O desfile em comemoração à Independência do Brasil nesta quinta-feira (7) teve Zé Gotinha como uma das atrações. Em uma viatura dos bombeiros, o personagem símbolo da vacinação brasileira foi ovacionado pelo público da Esplanada dos Ministérios.
A ministra da Saúde, Nísia Trindade, afirmou que ele é um dos símbolos da retomada de políticas públicas do governo do presidente Luiz Inácio Lula da Silva. “[Ele lembra] que a vacinação é importante, que a reconstrução das políticas públicas para reduzir a desigualdade é fundamental; e a saúde é um pilar desse processo”, disse.

“O Zé Gotinha voltou! Ele e os nossos heróis nacionais do SUS! Esse é um desfile da independência , acabamos com o comício do ódio, do negacionismo e dos ataques a Constituição do governo anterior! “, disse o ministro Alexandre Padilha em um post nas redes sociais
O personagem foi criado em 1986 pelo artista plástico Darlan Rosa e é ícone do Programa Nacional de Imunizações (PNI), que completa 50 anos no próximo dia 18 de setembro.
Neste ano, a Esplanada contou com público menor em relação ao ano passado — quando Bolsonaro fez discurso inflamado e puxou curo de “imbrochável” para si mesmo.
O presidente Lula (PT) chegou à Esplanada em um carro aberto com a primeira-dama, Janja. O casal acenou ao público, mas não discursou.
Diversos ministros do governo estiveram no evento. O presidente do Senado, Rodrigo Pacheco, a presidente do Supremo Tribunal Federal (STF), ministra Rosa Weber, e o vice-presidente da República Geraldo Alckmin também marcaram presença.
Em aceno às Forças Armadas, Lula posou de mãos dadas com o ministro da Defesa, José Múcio, e com os chefes das Forças Armadas: o comandante do Exército, Tomás Ribeiro Paiva; o comandante da Aeronáutica, Marcelo Kanitz Damasceno; e o comandante da Marinha, Marcos Sampaio Olsen.

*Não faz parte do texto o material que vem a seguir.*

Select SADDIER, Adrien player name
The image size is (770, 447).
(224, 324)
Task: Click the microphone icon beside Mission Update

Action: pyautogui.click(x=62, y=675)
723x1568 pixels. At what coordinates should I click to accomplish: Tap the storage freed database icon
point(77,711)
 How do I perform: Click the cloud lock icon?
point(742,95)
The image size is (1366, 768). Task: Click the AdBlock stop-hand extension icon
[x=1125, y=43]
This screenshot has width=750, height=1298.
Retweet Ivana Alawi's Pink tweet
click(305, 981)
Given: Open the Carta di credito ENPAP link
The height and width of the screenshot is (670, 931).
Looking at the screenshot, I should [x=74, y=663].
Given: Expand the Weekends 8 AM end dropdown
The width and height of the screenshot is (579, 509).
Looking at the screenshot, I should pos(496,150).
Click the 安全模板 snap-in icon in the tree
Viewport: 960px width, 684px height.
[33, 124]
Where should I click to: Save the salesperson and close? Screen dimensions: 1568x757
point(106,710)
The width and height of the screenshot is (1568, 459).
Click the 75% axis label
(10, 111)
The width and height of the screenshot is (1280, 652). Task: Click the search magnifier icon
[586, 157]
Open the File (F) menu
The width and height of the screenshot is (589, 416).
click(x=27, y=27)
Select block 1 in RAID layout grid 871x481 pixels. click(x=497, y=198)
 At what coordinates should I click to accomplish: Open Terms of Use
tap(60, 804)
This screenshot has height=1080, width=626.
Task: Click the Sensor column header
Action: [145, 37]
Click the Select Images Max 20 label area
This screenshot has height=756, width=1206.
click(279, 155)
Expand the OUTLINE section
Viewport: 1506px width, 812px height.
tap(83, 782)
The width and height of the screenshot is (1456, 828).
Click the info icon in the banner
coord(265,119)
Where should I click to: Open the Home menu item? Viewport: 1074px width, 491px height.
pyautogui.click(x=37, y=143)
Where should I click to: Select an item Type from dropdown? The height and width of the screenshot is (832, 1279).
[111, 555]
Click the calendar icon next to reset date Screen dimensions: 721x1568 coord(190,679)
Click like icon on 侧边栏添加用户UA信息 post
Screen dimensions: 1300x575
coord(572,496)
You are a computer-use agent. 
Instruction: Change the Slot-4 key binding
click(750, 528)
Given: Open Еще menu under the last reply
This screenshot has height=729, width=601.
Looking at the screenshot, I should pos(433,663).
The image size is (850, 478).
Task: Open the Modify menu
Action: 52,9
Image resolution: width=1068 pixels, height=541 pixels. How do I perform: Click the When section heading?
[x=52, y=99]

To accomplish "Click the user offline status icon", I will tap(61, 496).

Os temas da cerimônia deste ano são paz, ciência, vacinação e Amazônia. Em pronunciamento em rede nacional na quarta-feira (4), Lula usou um tom moderado e enfatizou que a bandeira do Brasil é um símbolo do povo brasileiro, não pertencendo a um presidente ou qualquer outra autoridade. O objetivo foi demonstrar seu interesse na pacificação do país.